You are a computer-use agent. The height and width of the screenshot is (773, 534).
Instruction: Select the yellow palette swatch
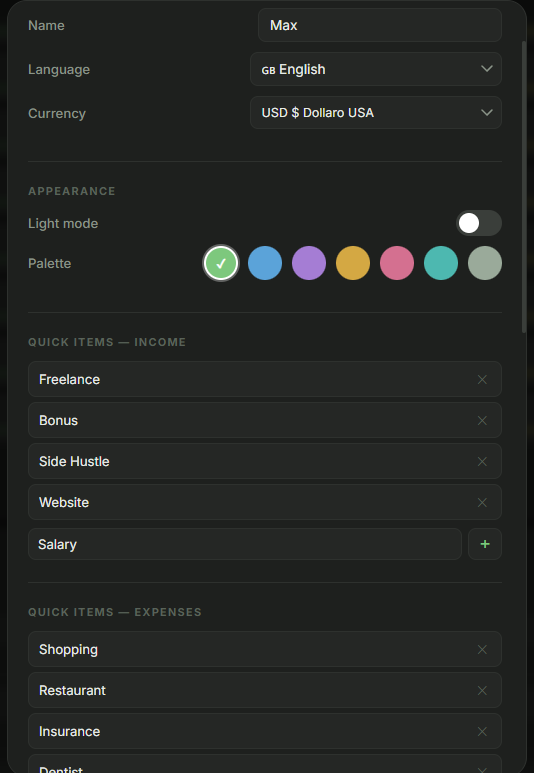[x=353, y=263]
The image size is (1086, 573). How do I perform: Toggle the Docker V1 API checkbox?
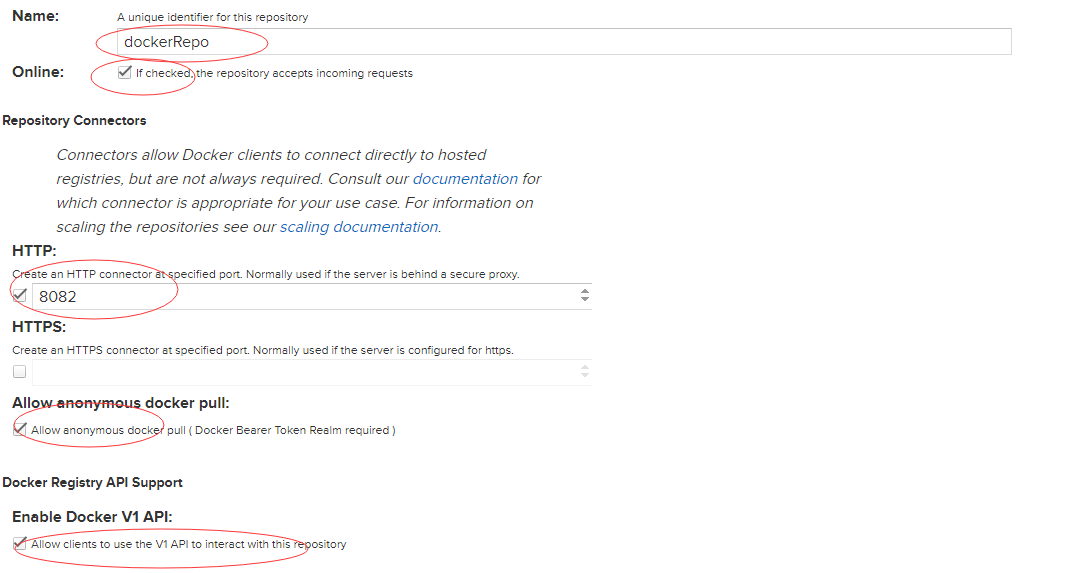(20, 544)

◆ **Instructions to follow**
Pictures are to be left out; set down everything else in the records exactly.

◆ **Task solution**
You are a computer-use agent. The height and width of the screenshot is (773, 534).
Instruction: Select the yellow palette swatch
[x=353, y=263]
The image size is (1086, 573). How do I perform: Toggle the Docker V1 API checkbox?
(20, 544)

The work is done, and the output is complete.